31 marzo 2018

Gagliano Giuseppe L'informazione come strumento offensivo Il Caso OGM

Nel 1983, le mutazioni genetiche effettuate in laboratorio sembravano orientarsi verso una futura rivoluzione tecnologica. Gli industriali avevano investito ampiamente nella ricerca e nello sviluppo di questa biotecnica, in particolare in ambito vegetale. A tale riguardo predisposero numerosi accordi inerenti le nuove tipologie di piante create mediante transgenesi. La rapidità delle azioni, associata a una propaganda aggressiva, fu per gli agricoltori europei una fonte di preoccupazione, aggravata dalle dichiarazioni del settore industriale agrochimico in merito alla resistenza delle piante ad insetticidi ed erbicidi. La questione, legata ai possibili rischi per l’uomo derivanti dagli organismi geneticamente modificati, sollevava già una polemica sulle potenziali ripercussioni sull’ambiente e sulla salute.
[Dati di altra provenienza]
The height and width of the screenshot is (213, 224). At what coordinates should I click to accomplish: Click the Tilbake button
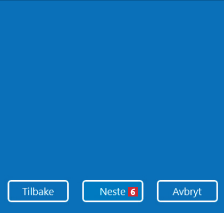coord(38,191)
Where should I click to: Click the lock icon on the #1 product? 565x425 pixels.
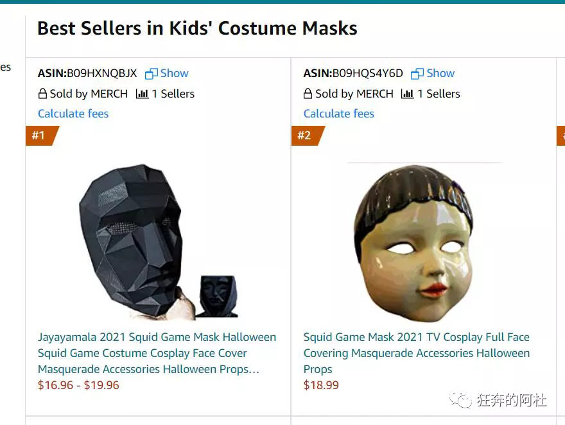tap(42, 94)
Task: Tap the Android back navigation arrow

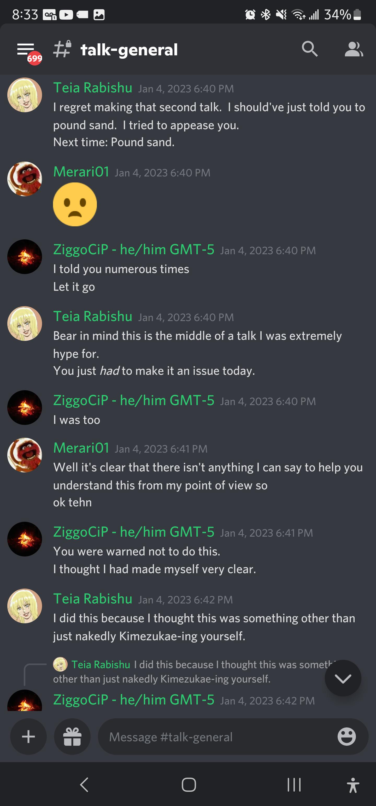Action: 84,785
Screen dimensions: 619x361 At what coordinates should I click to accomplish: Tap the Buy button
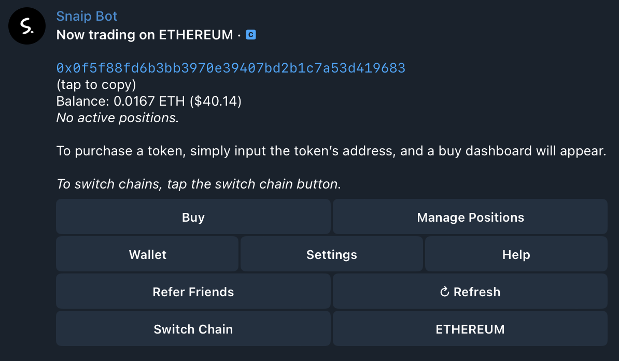click(x=193, y=217)
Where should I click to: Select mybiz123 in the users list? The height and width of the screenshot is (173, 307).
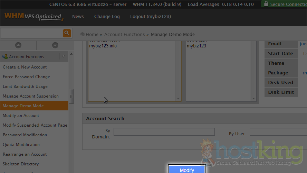196,46
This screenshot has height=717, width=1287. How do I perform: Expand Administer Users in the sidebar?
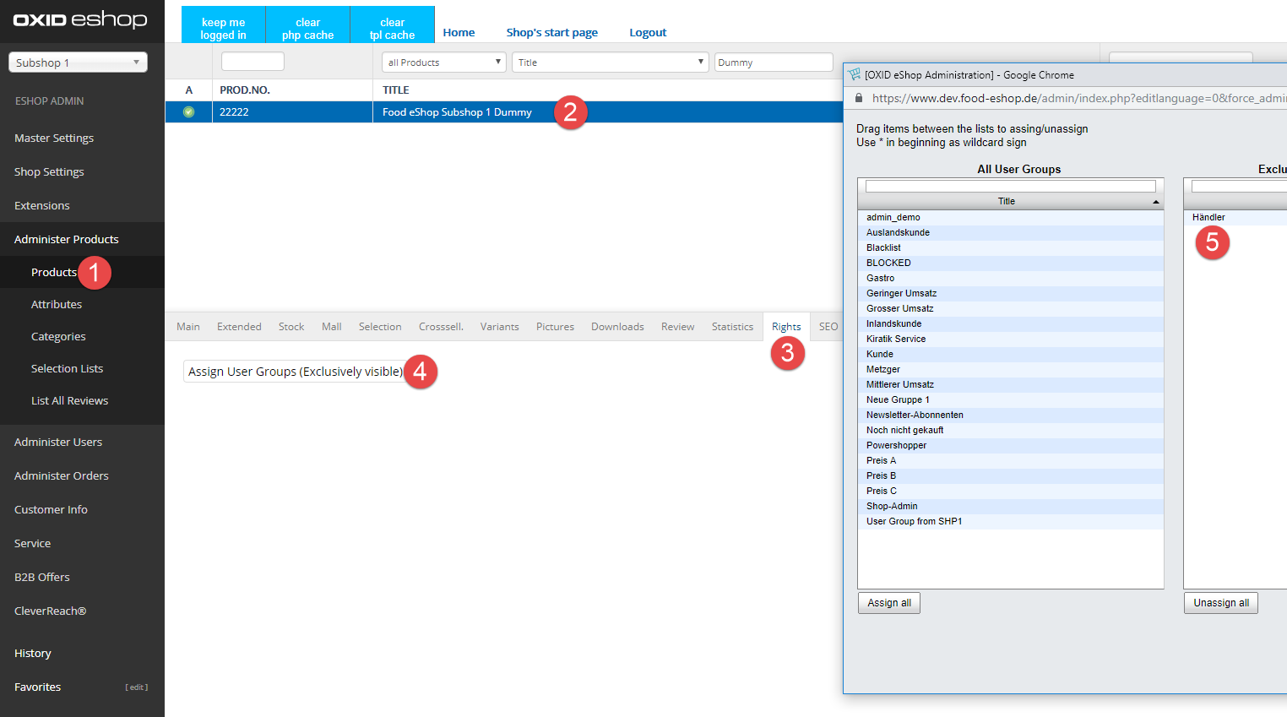point(58,442)

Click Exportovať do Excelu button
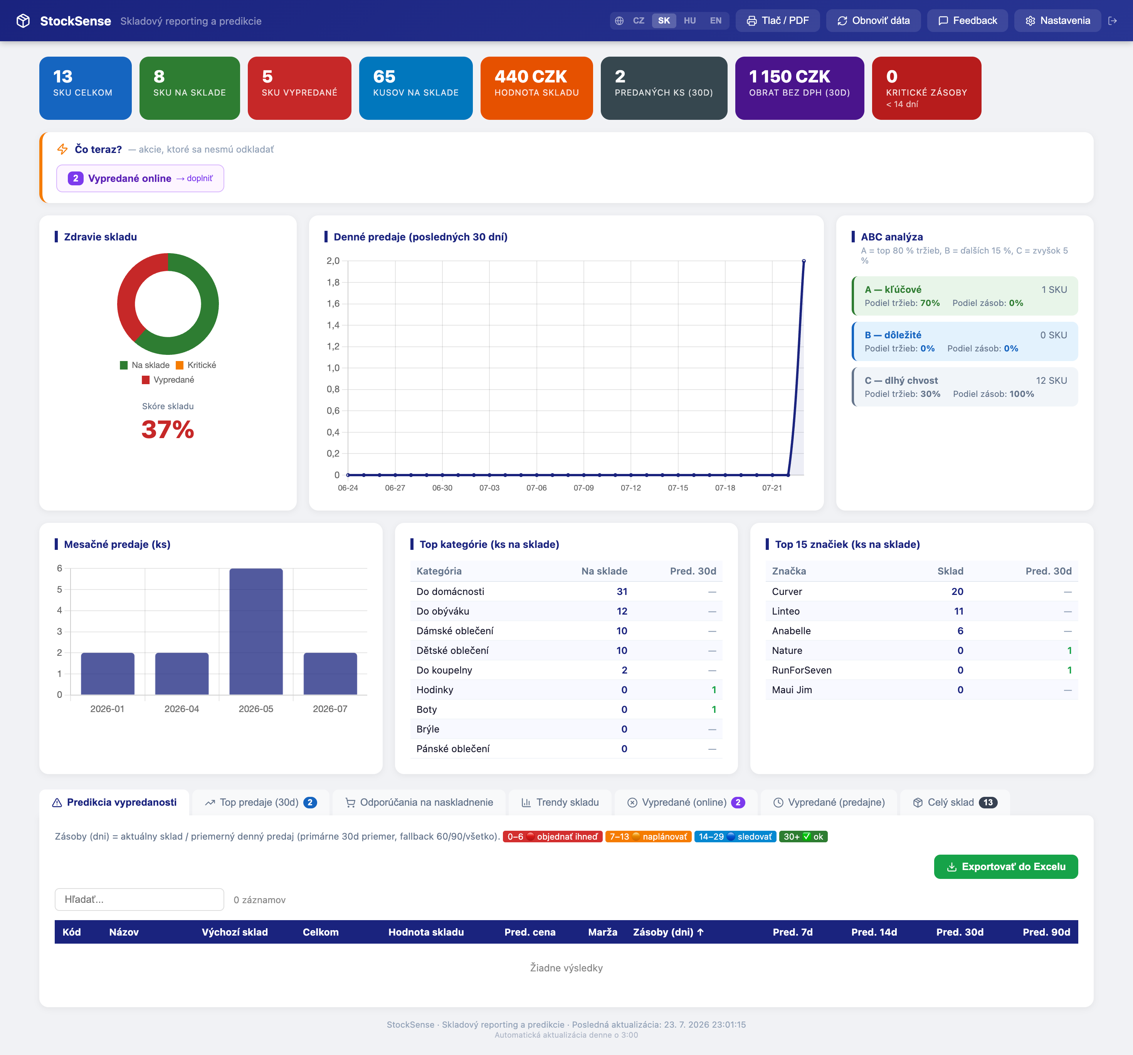[x=1005, y=867]
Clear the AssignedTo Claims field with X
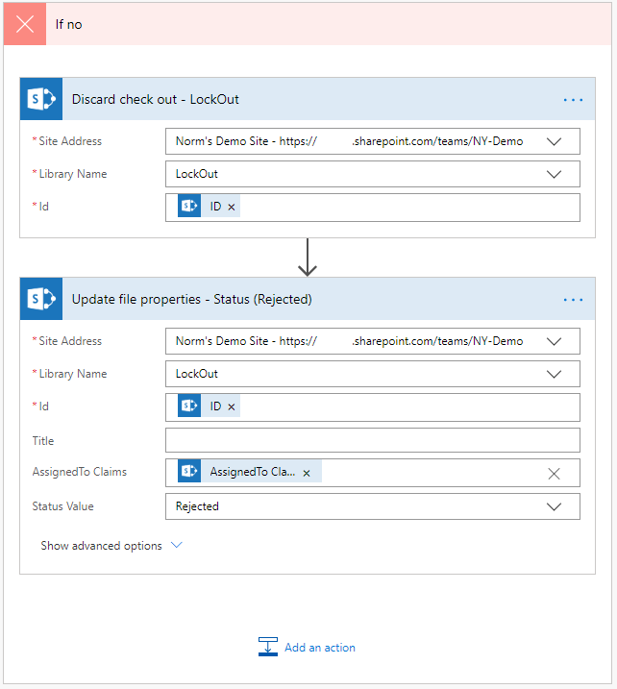This screenshot has width=617, height=689. 554,473
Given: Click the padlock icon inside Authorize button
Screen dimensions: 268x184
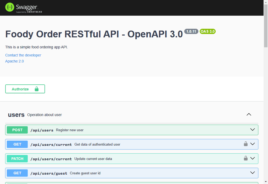Looking at the screenshot, I should (x=37, y=89).
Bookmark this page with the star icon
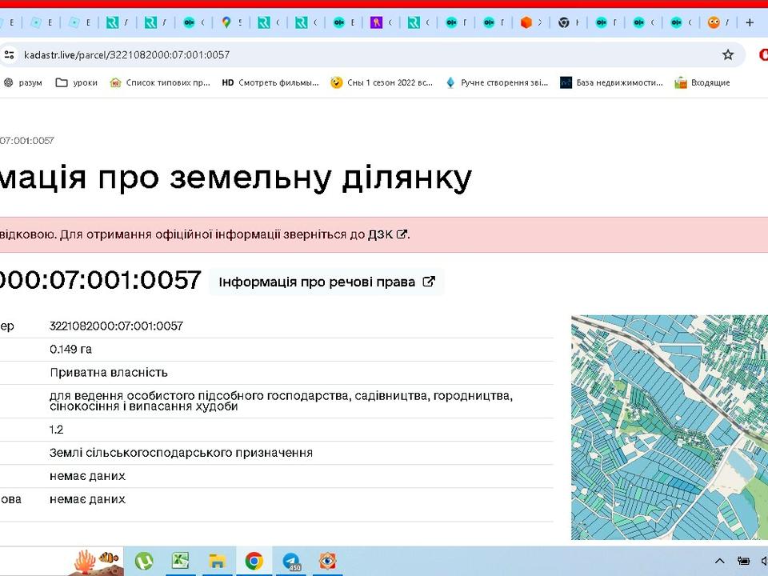The width and height of the screenshot is (768, 576). 727,54
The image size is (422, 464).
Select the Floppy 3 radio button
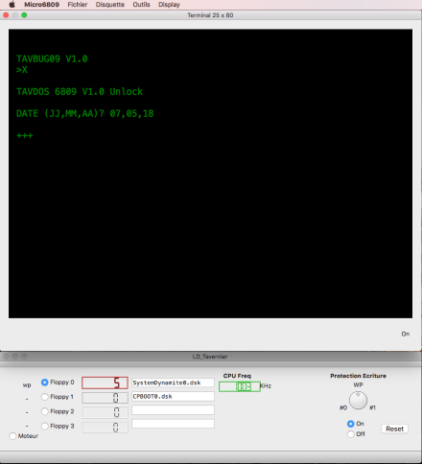45,426
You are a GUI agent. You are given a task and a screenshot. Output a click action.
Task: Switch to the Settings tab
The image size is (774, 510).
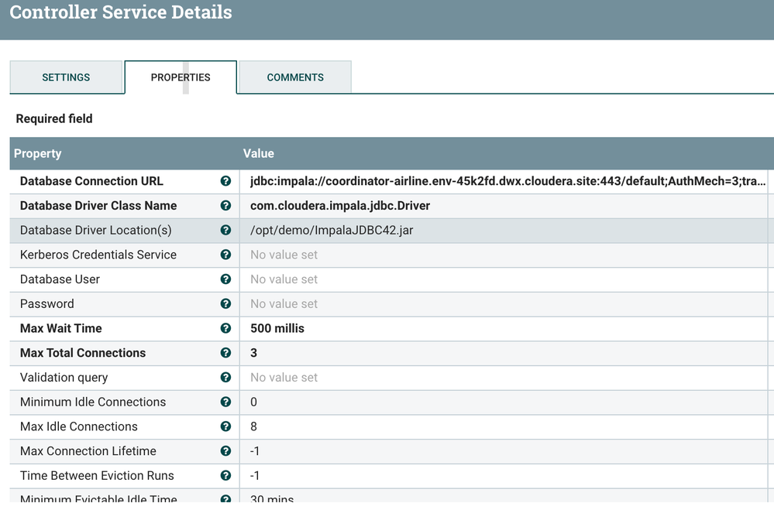pos(66,77)
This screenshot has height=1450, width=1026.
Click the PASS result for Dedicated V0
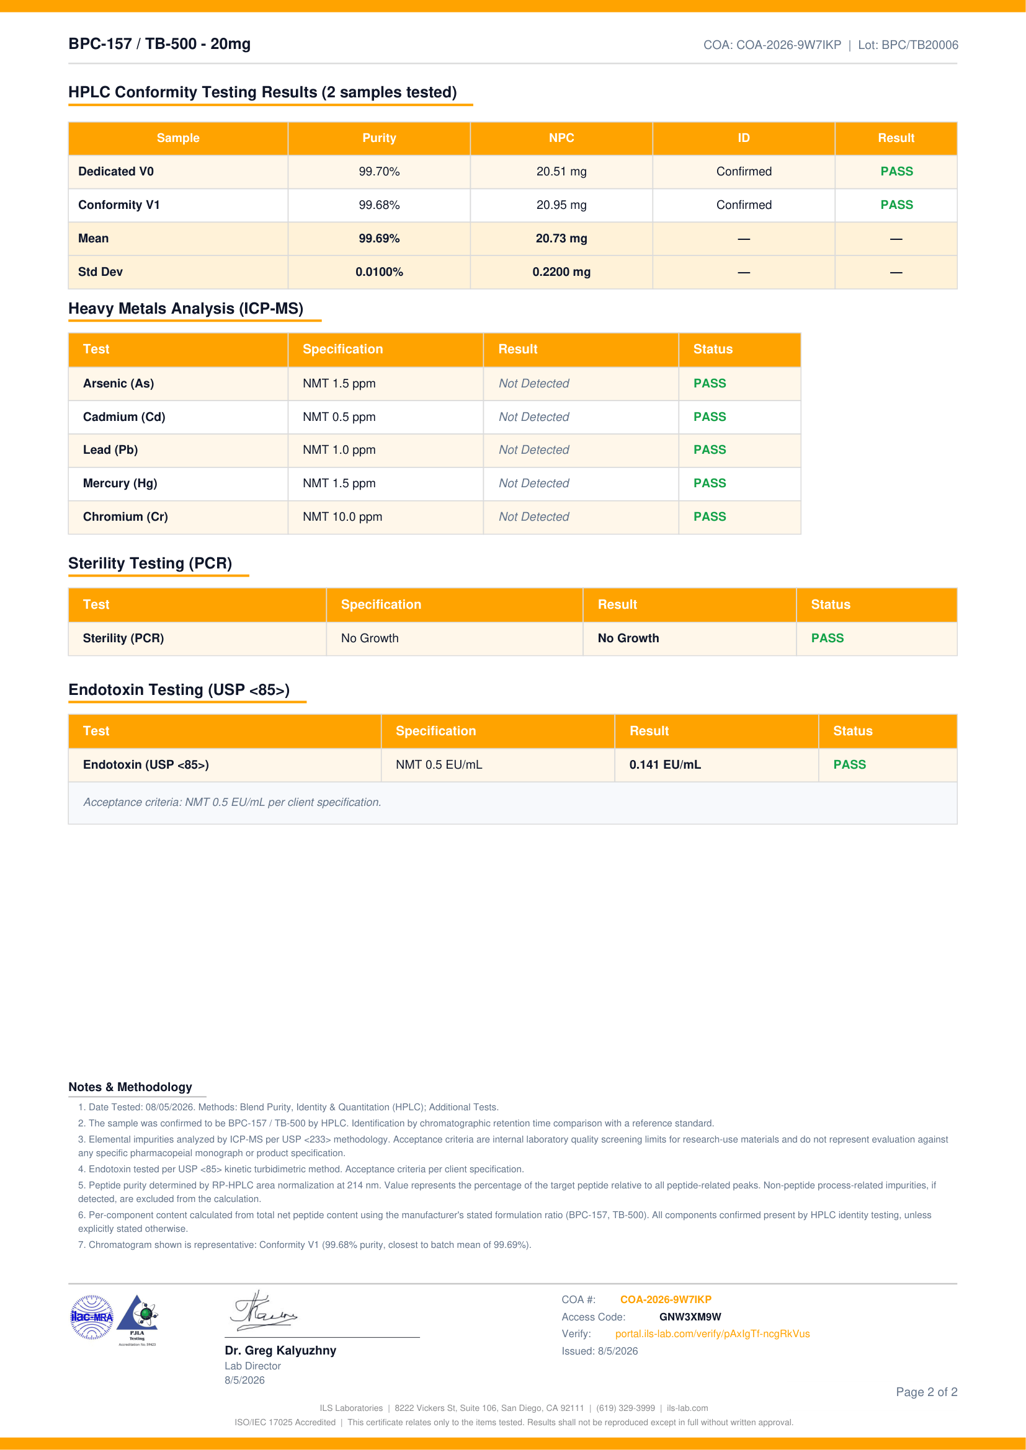pos(896,171)
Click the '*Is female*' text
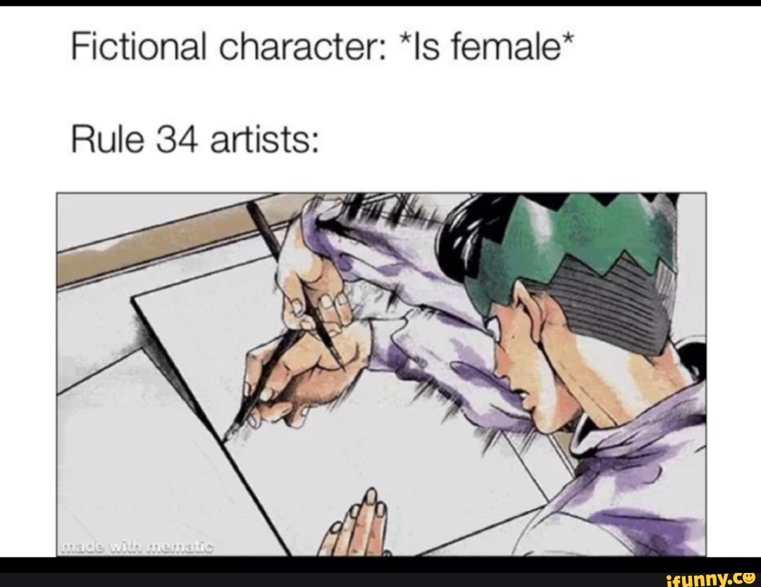Screen dimensions: 761x587 click(486, 46)
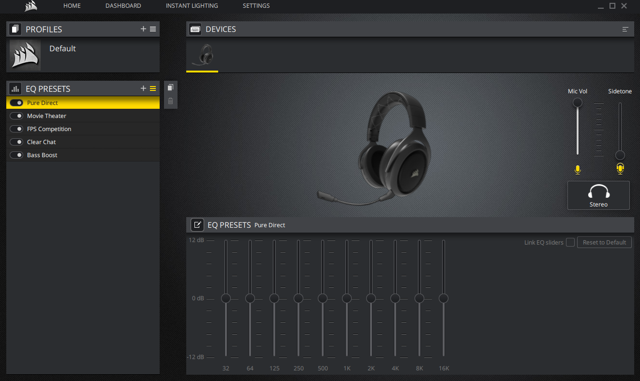Enable the Link EQ sliders checkbox
The width and height of the screenshot is (640, 381).
pos(570,242)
Parallelamente, cresceva un ulteriore timore, ovvero quello di un’eventuale dipendenza dell’agricoltura europea nei confronti delle multinazionali agrochimiche americane. L’opinione pubblica europea, divenuta diffidente dopo gli episodi della mucca pazza e dei polli alla diossina, ha mantenuto fino ad oggi un atteggiamento estremamente cauto e vigile rispetto a questa nuova forma di agricoltura, esigendo un’identificazione di tutti i prodotti geneticamente modificati. Tale rivendicazione è stata accolta a partire da febbraio del 2000, con la procedura di etichettamento sistematico degli alimenti transgenici.